Figure EV3. Absolute quantification of AKT and model-based estimations of total protein abundance.

(A) Absolute number of molecules of AKT per primary mouse hepatocyte was determined by quantitative immunoblotting. Based on a dilution curve of recombinant AKT, the number of molecules of AKT in 1 µg lysate was determined. This value was converted with the total protein content per primary mouse hepatocyte into the number of molecules of AKT per cell. (B) Measurements of protein abundances derived from primary mouse hepatocytes were implemented in model calibration. Lysates of unstimulated hepatocytes were subjected to data-independent mass spectrometry analysis. Resulting data was LFQ normalized and represented as boxplot: center line indicates median; box limits indicate 25th to 75th percentiles. The lower and upper whiskers extend from the hinge to the smallest or largest value at most 1.5× interquartile range of the hinge. Dots represent the model fit (n = 9 per diet). (C) A list of Hallmark mTORC1 signaling genes was downloaded from Gene Set Enrichment Analysis (GSEA) and used to filter full proteomes of SD and WD mice. Out of 200 listed proteins, 129 were quantified in all samples and used to cluster samples based on protein abundance using the R package pheatmap.

Figure EV4. Influence of dysregulated parameters on protein dynamics.

Individual parameter scan of one dysregulated parameter at a time as explained in Fig. 4A. The value for the indicated parameter was gradually shifted from the SD estimate (purple) to the WD estimate (light gray). The model simulations for the phosphorylation dynamics of MET, ERK and AKT are displayed in molecules/cell. Solid lines indicate model trajectories after HGF stimulation and dashed lines indicate basal levels.

Figure EV5. Signal transduction in primary human hepatocytes from steatotic patients.

(A) Isolated primary human hepatocytes from patients with different levels of steatosis were analyzed using quantitative immunoblotting. The ratio of basal MET phosphorylation to MET abundance without HGF stimulation was quantified. Error bars represent one standard deviation (n = 3). (B) Primary human hepatocytes from patients with different levels of steatosis were stimulated with 40 ng/ml HGF. Phosphorylation of AKT was quantified by immunoblotting after 10 min. p values were calculated using a two-tailed t test (pMET/tMET *0.011, AKT *0.018). Error bars represent one standard deviation (n = 3).

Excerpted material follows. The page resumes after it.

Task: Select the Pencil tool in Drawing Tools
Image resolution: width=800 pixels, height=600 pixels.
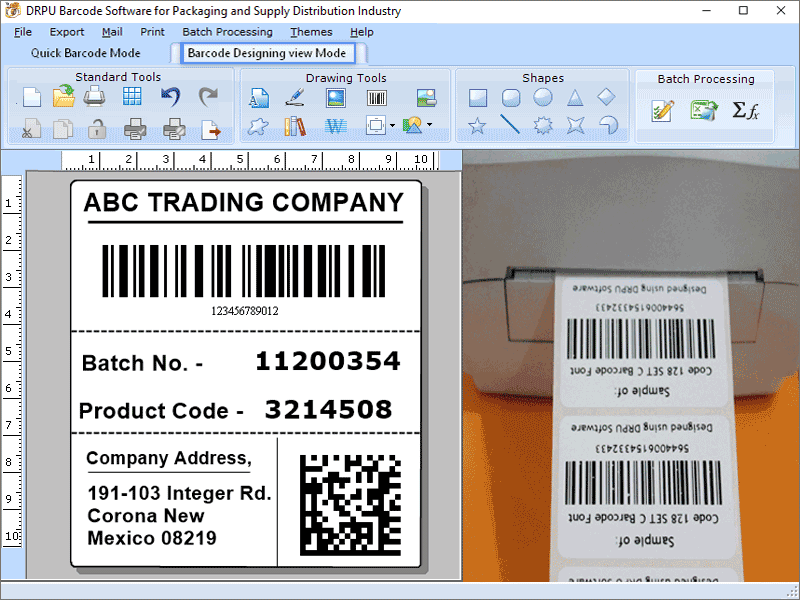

Figure EV6. Quantitative data for calibration of the human model.

(A) Proliferation measurements in isolated primary human hepatocytes from patients. Cells were stimulated with 40 ng/ml HGF. DNA content was measured at time point 0 h and after 48 h by staining with SYBRGreen I. (B) Time-resolved immunoblot measurements and model fits for pS6K as well as MET, AKT, ERK and S6K abundance in primary human hepatocytes derived from seven patients. Cells were stimulated with 40 ng/ml HGF or left untreated. Signal is shown in log₁₀ arbitrary units (a.u.). Data points are displayed as dots along with error bars representing 1σ confidence interval estimated from technical replicates (n = 1–3 per patient) using a combined scaling and error model. Model trajectories are depicted as lines. (C) Measurements for protein abundances derived from primary patient hepatocytes were included as additional data for model calibration. Lysates of unstimulated hepatocytes were subjected to data-independent mass spectrometry analysis (n = 1–3 per patient). Resulting data was normalized using label-free quantification and represented as boxplot: center line indicates the patient median; box limits are defined as 1σ, calculated based on the mean spread of the cohort per protein. The lower and upper whiskers extend from the center line by 3σ. Model fits are represented as black dots.